D’ailleurs, on vit plus d’une fois les bêtes les plus féroces se cou­cher aux pieds des mar­tyrs et les lécher. C’est ce que redou­tait le grand évêque d’An­tioche, saint Ignace, quand il sup­pliait les chré­tiens de Rome de ne pas deman­der pour lui sem­blable miracle et qu’il leur écri­vait : « Je suis le fro­ment de Jésus-Christ, je dois être mou­lu par la dent des bêtes. » Il fut exau­cé, et sa lettre reste un admi­rable chant d’a­mour au Christ. Que ce soit au Coli­sée, aux Cata­combes ou ailleurs, tous ces mar­tyrs de la pri­mi­tive Église sont à nous. On les vénère ici depuis 1700 ans. Ce sont les aînés de la famille après tout.

— Par­mi eux, déclare Ber­nard, il est per­mis d’a­voir des pré­fé­rences. Les miennes vont aux sol­dats chré­tiens. Rude métier que le leur. A côté de saint Sébas­tien, dont nous par­lions ce matin, y a‑t-il rien de plus beau que toute cette légion romaine com­man­dée par saint Mau­rice, qui se lais­sa mas­sa­crer pour avoir refu­sé de par­ti­ci­per au sacri­fice païen ?

Sacri­fier sa car­rière, quand on l’aime tant, et sa vie, au besoin, pour gar­der son âme propre, ce n’est pas tou­jours facile, et c’est de tous les temps. Der­niè­re­ment, au Maroc, j’ai appris, dans une famille amie, qu’un offi­cier de France, fait pri­son­nier par les Arabes, est mort tout comme saint Mau­rice, pour avoir refu­sé, comme lui aus­si, un geste de paganisme.

Et Ber­nard semble défier tous les païens du monde. Jean admi­ra­tif déclare :

— Tu aurais fait, ma foi, un beau sol­dat martyr. 

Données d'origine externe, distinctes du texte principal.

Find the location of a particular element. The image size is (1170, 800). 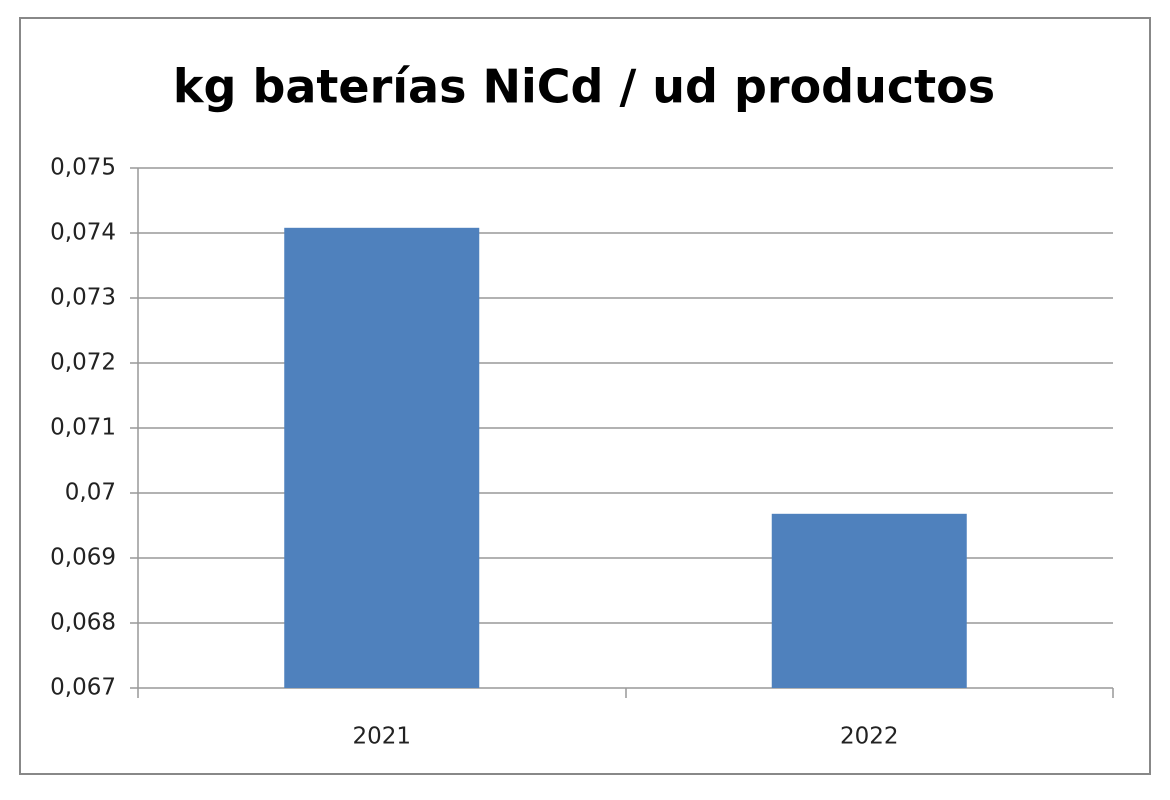

y-tick-label: 0,067 is located at coordinates (83, 688).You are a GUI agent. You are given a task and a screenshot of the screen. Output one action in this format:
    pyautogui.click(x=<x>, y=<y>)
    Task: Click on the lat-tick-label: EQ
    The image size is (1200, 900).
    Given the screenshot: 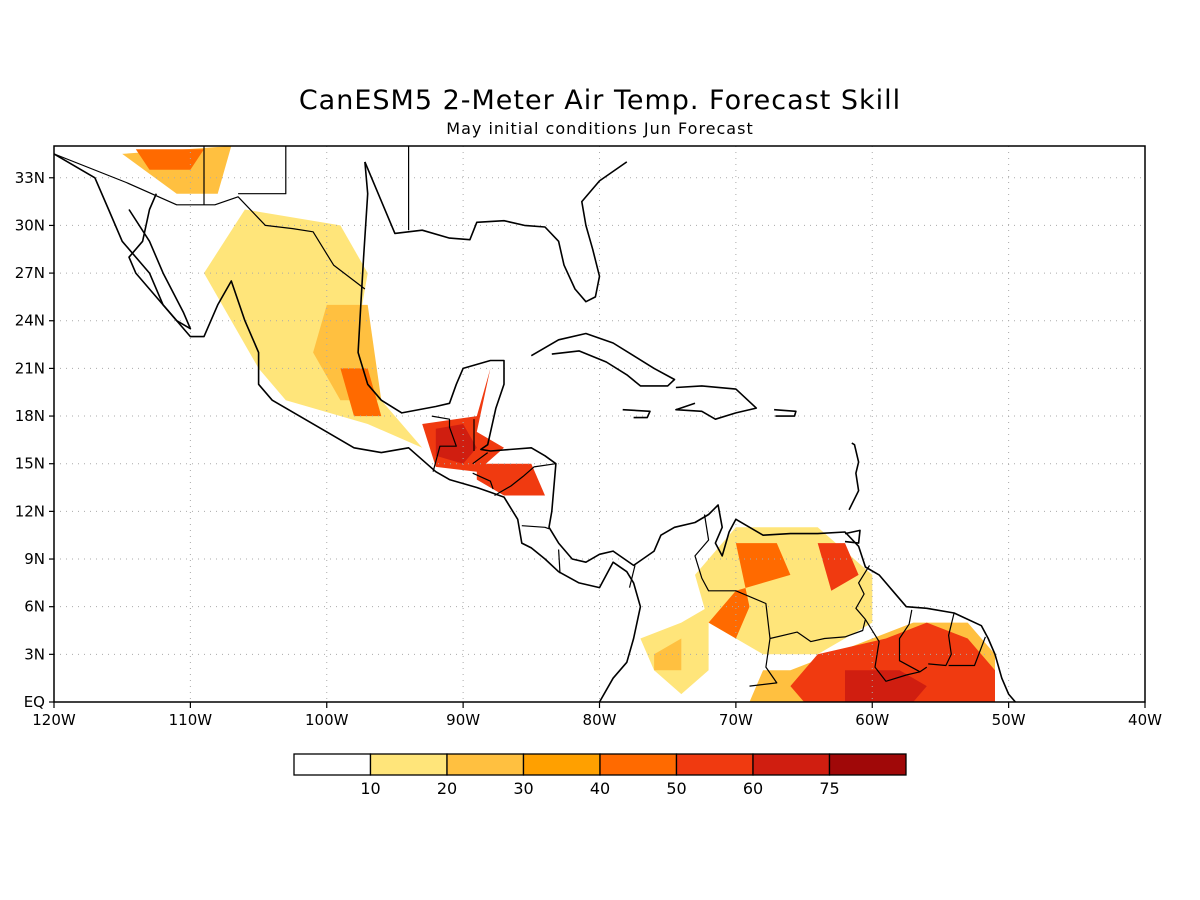 What is the action you would take?
    pyautogui.click(x=34, y=702)
    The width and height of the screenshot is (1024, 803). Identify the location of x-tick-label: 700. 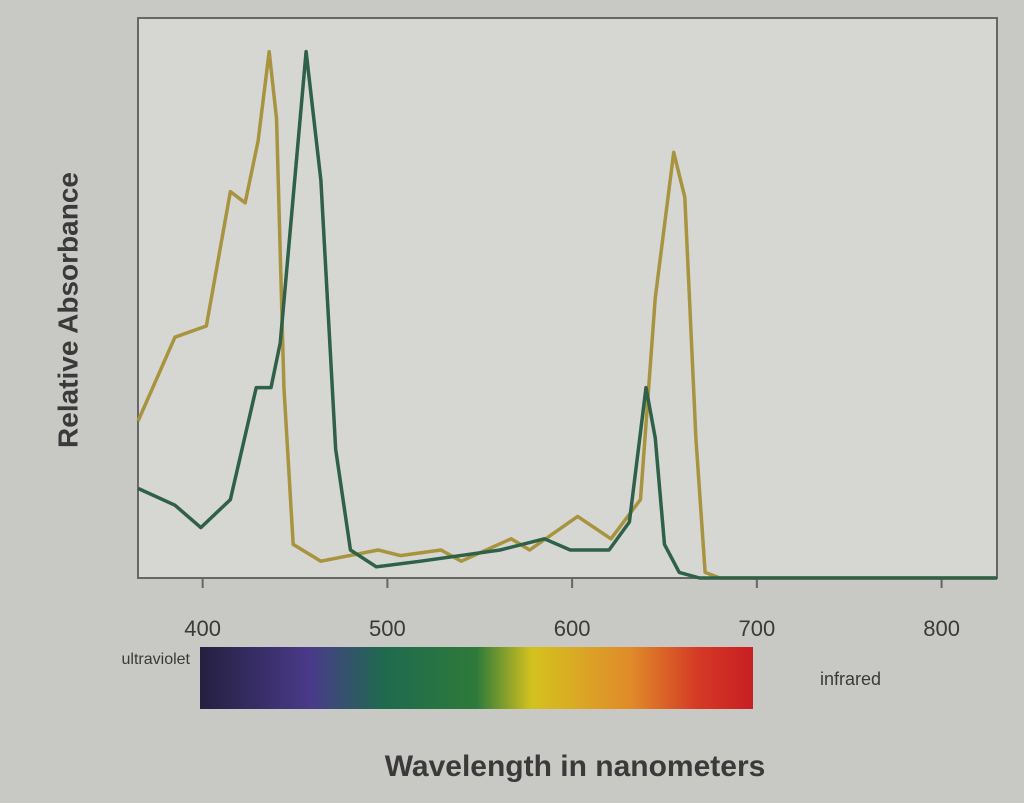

Un joyeux éclat de rire répond, puis Ber­nard ajoute :

— C’est plus facile à dire qu’à faire.

— Juste, dit Yvon. Mais, quand on prie, Dieu donne la force. Seule­ment, vous savez, les sol­dats de Ber­nard n’ont pas eu seuls toutes les gloires. Selon une expres­sion connue, mais très exacte, le sang des mar­tyrs cou­lait à flots, non seule­ment à Rome, mais dans les pro­vinces romaines et par­ti­cu­liè­re­ment en Gaule. — Les his­to­riens s’ac­cordent à par­ler de mil­lions de mar­tyrs dans les trois pre­miers siècles, et les Bol­lan­distes, si savants et si pré­cis, citent plus de 20 000 noms. Dans cette foule, toutes les classes, tous les âges sont confon­dus. A qui les lui demande, voyez-vous, Dieu donne, jus­qu’à l’hé­roïsme, sa grâce et son amour.